▶ **Data under study**
********

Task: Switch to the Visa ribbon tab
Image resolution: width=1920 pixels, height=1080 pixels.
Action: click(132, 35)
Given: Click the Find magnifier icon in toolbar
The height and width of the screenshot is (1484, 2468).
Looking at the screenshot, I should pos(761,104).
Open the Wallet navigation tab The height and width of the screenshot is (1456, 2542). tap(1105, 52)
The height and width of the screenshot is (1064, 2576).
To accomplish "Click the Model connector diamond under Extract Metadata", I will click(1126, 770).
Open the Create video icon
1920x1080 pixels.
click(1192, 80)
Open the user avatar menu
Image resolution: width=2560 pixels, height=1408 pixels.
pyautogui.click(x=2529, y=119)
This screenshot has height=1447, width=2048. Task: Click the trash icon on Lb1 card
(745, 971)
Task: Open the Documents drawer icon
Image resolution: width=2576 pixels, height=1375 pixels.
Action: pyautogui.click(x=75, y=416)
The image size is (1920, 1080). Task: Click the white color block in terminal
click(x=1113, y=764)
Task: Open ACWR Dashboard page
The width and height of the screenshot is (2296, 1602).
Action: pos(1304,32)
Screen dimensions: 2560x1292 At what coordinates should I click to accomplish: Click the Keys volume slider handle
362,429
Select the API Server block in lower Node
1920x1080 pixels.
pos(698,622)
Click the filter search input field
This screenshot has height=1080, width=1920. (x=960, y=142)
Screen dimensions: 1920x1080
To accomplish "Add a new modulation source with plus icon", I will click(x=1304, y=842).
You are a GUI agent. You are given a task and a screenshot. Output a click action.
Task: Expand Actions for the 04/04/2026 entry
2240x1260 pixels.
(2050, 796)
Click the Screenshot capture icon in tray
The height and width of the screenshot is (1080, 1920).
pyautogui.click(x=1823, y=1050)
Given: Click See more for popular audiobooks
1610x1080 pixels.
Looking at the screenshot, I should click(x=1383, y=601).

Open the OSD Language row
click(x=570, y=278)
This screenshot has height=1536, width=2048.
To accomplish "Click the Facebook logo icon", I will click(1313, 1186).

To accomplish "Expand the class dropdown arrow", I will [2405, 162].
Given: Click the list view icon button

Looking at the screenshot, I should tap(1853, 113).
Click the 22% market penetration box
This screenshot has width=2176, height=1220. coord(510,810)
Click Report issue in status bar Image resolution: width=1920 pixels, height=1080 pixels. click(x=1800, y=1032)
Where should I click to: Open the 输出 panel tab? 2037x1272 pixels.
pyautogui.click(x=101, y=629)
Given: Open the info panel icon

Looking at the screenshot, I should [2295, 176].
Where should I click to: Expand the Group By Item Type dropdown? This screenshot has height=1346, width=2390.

********

▶ **Required work**
Print the material once more, keeping every word as it is.

▶ **Result of this exercise**
Task: Switch to the Visa ribbon tab
Image resolution: width=1920 pixels, height=1080 pixels.
Action: click(132, 35)
Given: Click the Find magnifier icon in toolbar
The height and width of the screenshot is (1484, 2468).
Looking at the screenshot, I should pos(761,104).
Open the Wallet navigation tab The height and width of the screenshot is (1456, 2542). tap(1105, 52)
The height and width of the screenshot is (1064, 2576).
To accomplish "Click the Model connector diamond under Extract Metadata", I will click(1126, 770).
Open the Create video icon
1920x1080 pixels.
click(1192, 80)
Open the user avatar menu
Image resolution: width=2560 pixels, height=1408 pixels.
pyautogui.click(x=2529, y=119)
This screenshot has height=1447, width=2048. Task: Click the trash icon on Lb1 card
(745, 971)
Task: Open the Documents drawer icon
Image resolution: width=2576 pixels, height=1375 pixels.
Action: pyautogui.click(x=75, y=416)
The image size is (1920, 1080). Task: Click the white color block in terminal
click(x=1113, y=764)
Task: Open ACWR Dashboard page
The width and height of the screenshot is (2296, 1602).
Action: pos(1304,32)
Screen dimensions: 2560x1292 At what coordinates should I click to accomplish: Click the Keys volume slider handle
362,429
Select the API Server block in lower Node
1920x1080 pixels.
pos(698,622)
Click the filter search input field
This screenshot has height=1080, width=1920. (x=960, y=142)
Screen dimensions: 1920x1080
To accomplish "Add a new modulation source with plus icon", I will click(x=1304, y=842).
You are a GUI agent. You are given a task and a screenshot. Output a click action.
Task: Expand Actions for the 04/04/2026 entry
2240x1260 pixels.
(2050, 796)
Click the Screenshot capture icon in tray
The height and width of the screenshot is (1080, 1920).
pyautogui.click(x=1823, y=1050)
Given: Click See more for popular audiobooks
1610x1080 pixels.
Looking at the screenshot, I should click(x=1383, y=601).

Open the OSD Language row
click(x=570, y=278)
This screenshot has height=1536, width=2048.
To accomplish "Click the Facebook logo icon", I will click(1313, 1186).

To accomplish "Expand the class dropdown arrow", I will [2405, 162].
Given: Click the list view icon button

Looking at the screenshot, I should tap(1853, 113).
Click the 22% market penetration box
This screenshot has width=2176, height=1220. coord(510,810)
Click Report issue in status bar Image resolution: width=1920 pixels, height=1080 pixels. click(x=1800, y=1032)
Where should I click to: Open the 输出 panel tab? 2037x1272 pixels.
pyautogui.click(x=101, y=629)
Given: Open the info panel icon

Looking at the screenshot, I should [2295, 176].
Where should I click to: Expand the Group By Item Type dropdown? This screenshot has height=1346, width=2390.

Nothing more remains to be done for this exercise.